The family of a D.C. man who fell in a Metro station and suffered a fatal head injury in October 2013 has filed a lawsuit against the transit authority that alleges negligence because the man’s body went undiscovered for four days.
Metro spokesman Philip Stewart said at the time of the incident that at approximately 2:45 p.m. on October 23 officials received a report of a body behind the parapet wall on the Shady Grove platform level. Officials from D.C. Fire and Emergency Services and Metro Transit police responded to the call.
When they arrived, authorities found the body of an adult male, later identified as Okiemute C. Whiteru, 35, who was pronounced dead at the scene. At the time, Metro Transit Police tweeted that there were “no signs of foul play.”
According to the lawsuit, if Metro workers had been more alert and come quickly to the man’s aid, he might have survived.
However, a person familiar with the incident, speaking on the condition of anonymity because of the pending litigation, gave a more detailed account of the 2013 incident than the version given in the lawsuit, filed in D.C. Superior Court.
The person said that Whiteru, whose family is seeking a multimillion-dollar award, was alone and intoxicated in the Judiciary Square station late at night when he sat atop a three-foot-high wall at the rear of the platform across from a trench like well eight feet in depth running the full length of the station.
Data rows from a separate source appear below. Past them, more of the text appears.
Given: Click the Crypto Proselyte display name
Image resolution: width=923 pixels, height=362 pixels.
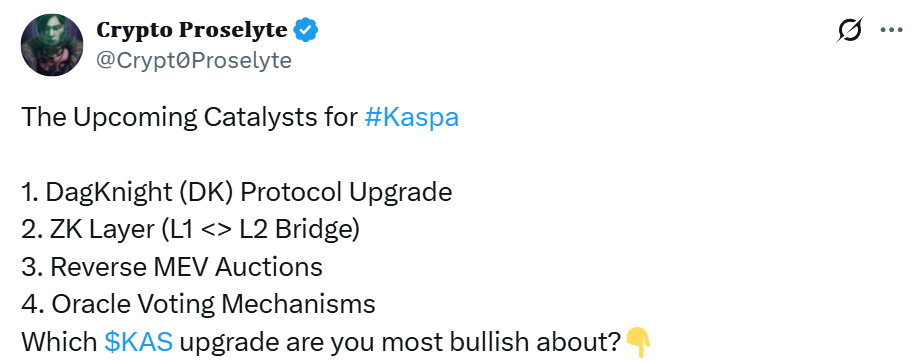Looking at the screenshot, I should pos(192,29).
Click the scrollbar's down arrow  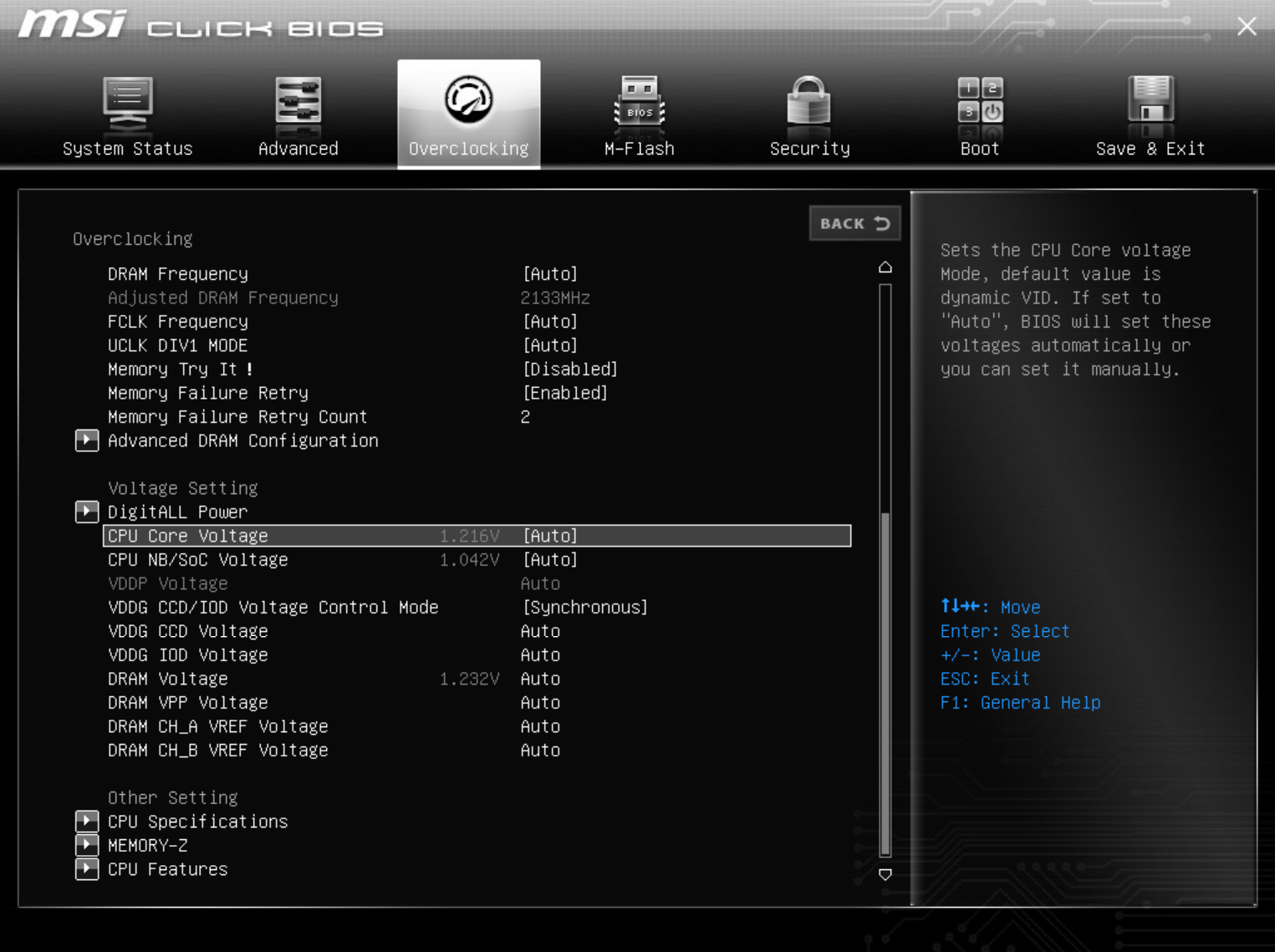point(885,875)
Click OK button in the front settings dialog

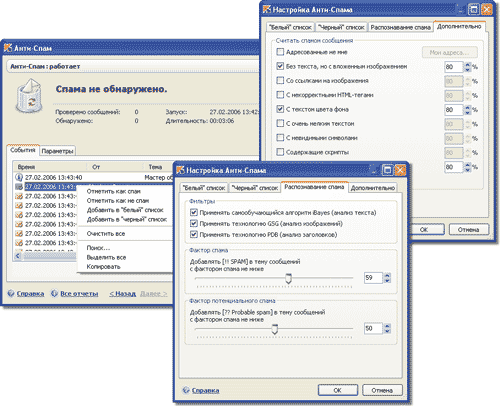pyautogui.click(x=338, y=390)

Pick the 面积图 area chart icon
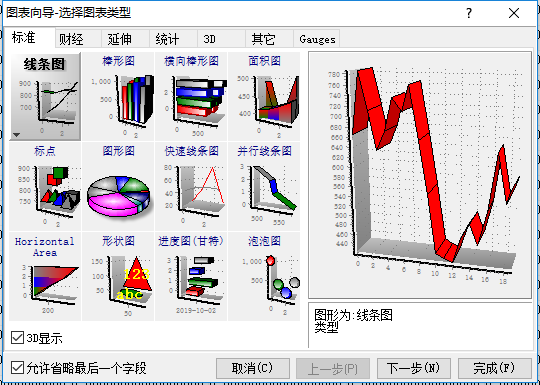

Surveillance video showed that Whiteru lost his balance and fell backward off the wall, striking his head, according to the source who has viewed surveillance video of the incident. He said that Whiteru apparently hit his head and was knocked unconscious. When he hit the bottom of the well, he rolled beneath the platform and beyond the sight of passengers and Metro personnel.
An autopsy later found that Whiteru, a lawyer who lived in Southeast Washington, was heavily intoxicated that night, the person said.
The May 1 lawsuit says the incident happened on Oct. 19, 2013, when Whiteru “lost his balance” and “fell a short distance” off an escalator in the Judiciary Square station.
The source who viewed the video said no other customers were in the station as Whiteru rode down an escalator toward the platform while struggling to stay on his feet.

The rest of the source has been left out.